The world has changed a lot since the Civil Rights Movement, but I will never say that we’re color blind, that race doesn’t matter, or that blacks and browns and Asians and whites all have the same rights and opportunities because that is just not the case for anyone who has any perspective or keeps up with the news or spends time with anyone who is not the same color as they are. Some people, in their deluded, ignorant thinking, say that race doesn’t matter anymore simply because we’ve had our first black president. Barack Obama is the exception; we all know he’s not the norm of what we stereotypically think of in the black community. Yet, I will also not be the person who is so extreme as to say that nothing has changed since the 60s. Police brutality still exists, but not to the degree that the Freedom Riders experienced. It’s not normal to be black and get spat at and called the “N” word regularly on the streets or in school and have law enforcement or teachers not do anything about it. We also don’t have separate “whites” and “colored” water fountains, bathrooms, or bus sections. I can’t even fathom how bad it truly was 60 to 70 years ago.

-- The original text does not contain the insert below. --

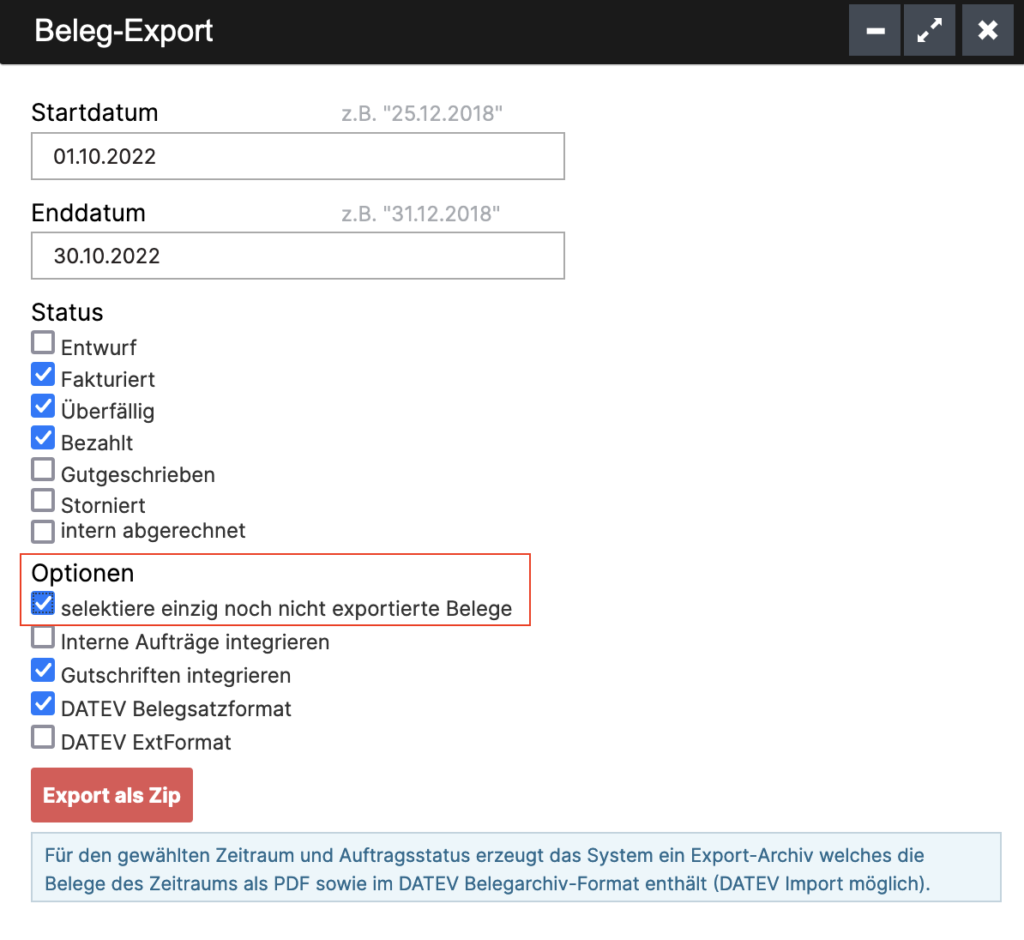1024x940 pixels.
Task: Click the Export als Zip button
Action: (x=111, y=794)
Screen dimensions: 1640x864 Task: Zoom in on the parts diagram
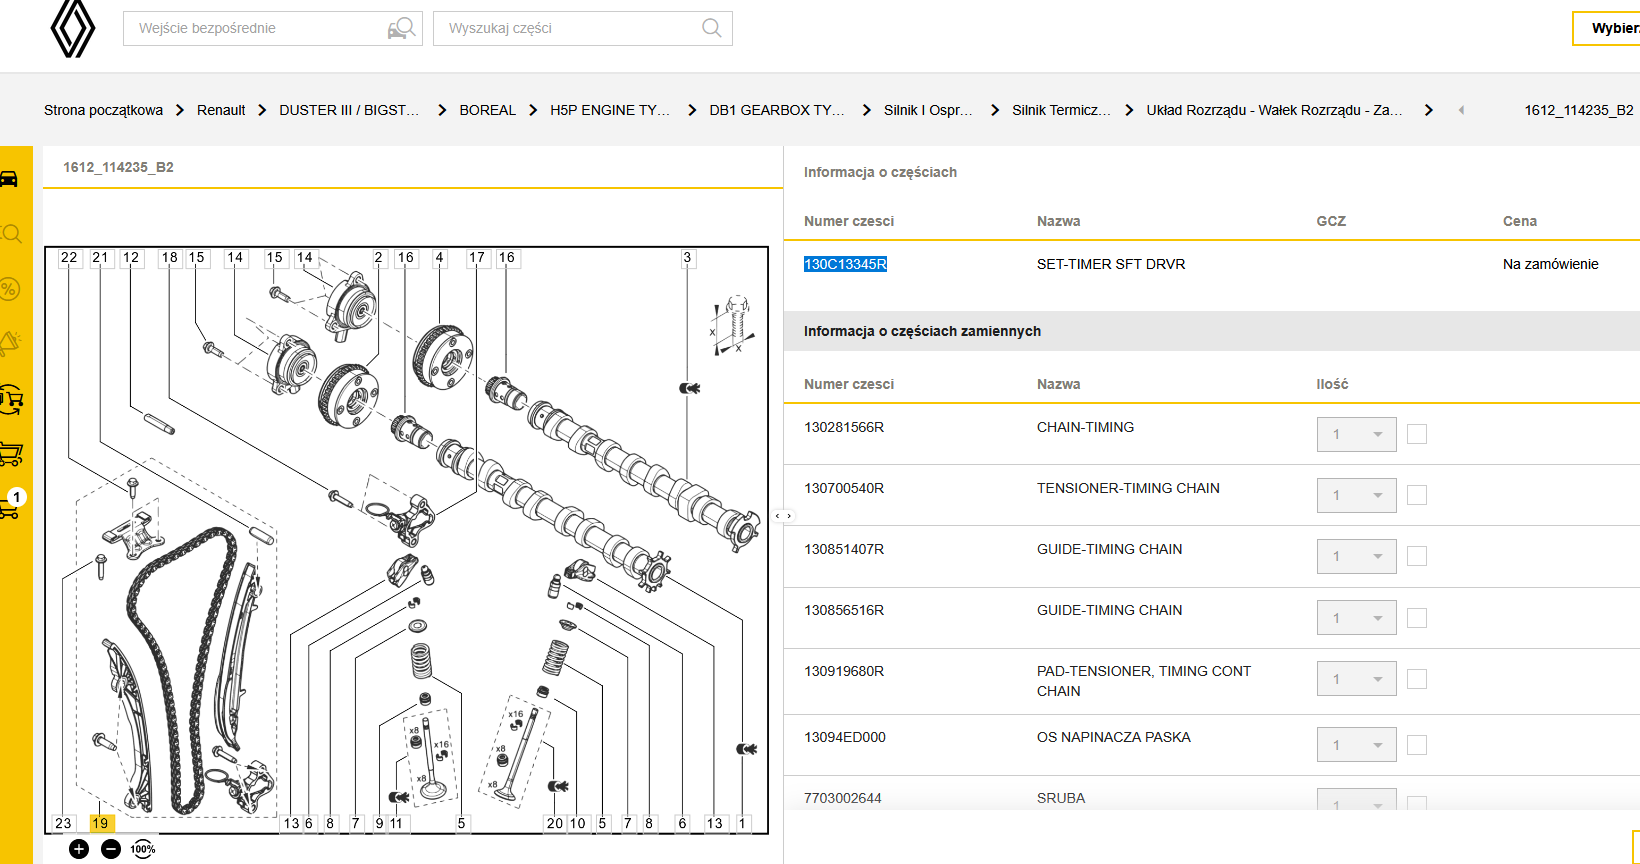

I’m still waiting for the day when we can stop discriminating based on the color of our skin or hair and judge people solely based on their actual character. As congressman John Lewis said at the Salesforce Connections conference, we just need to love and support each other. It seems corny, cheesy, and/or trite out of context, but it makes sense. If we cared about each other more, maybe the Little Rock Nine wouldn’t have been so intense. If more black people had supported the Nine, it could have been a bigger success, and the black students trying to integrate could have actually gotten into the school that day and gone to class. If more white people stood up for the students in those mobs and in the classroom, they could have set a better example for their white friends and families. The power in numbers cannot be underestimated.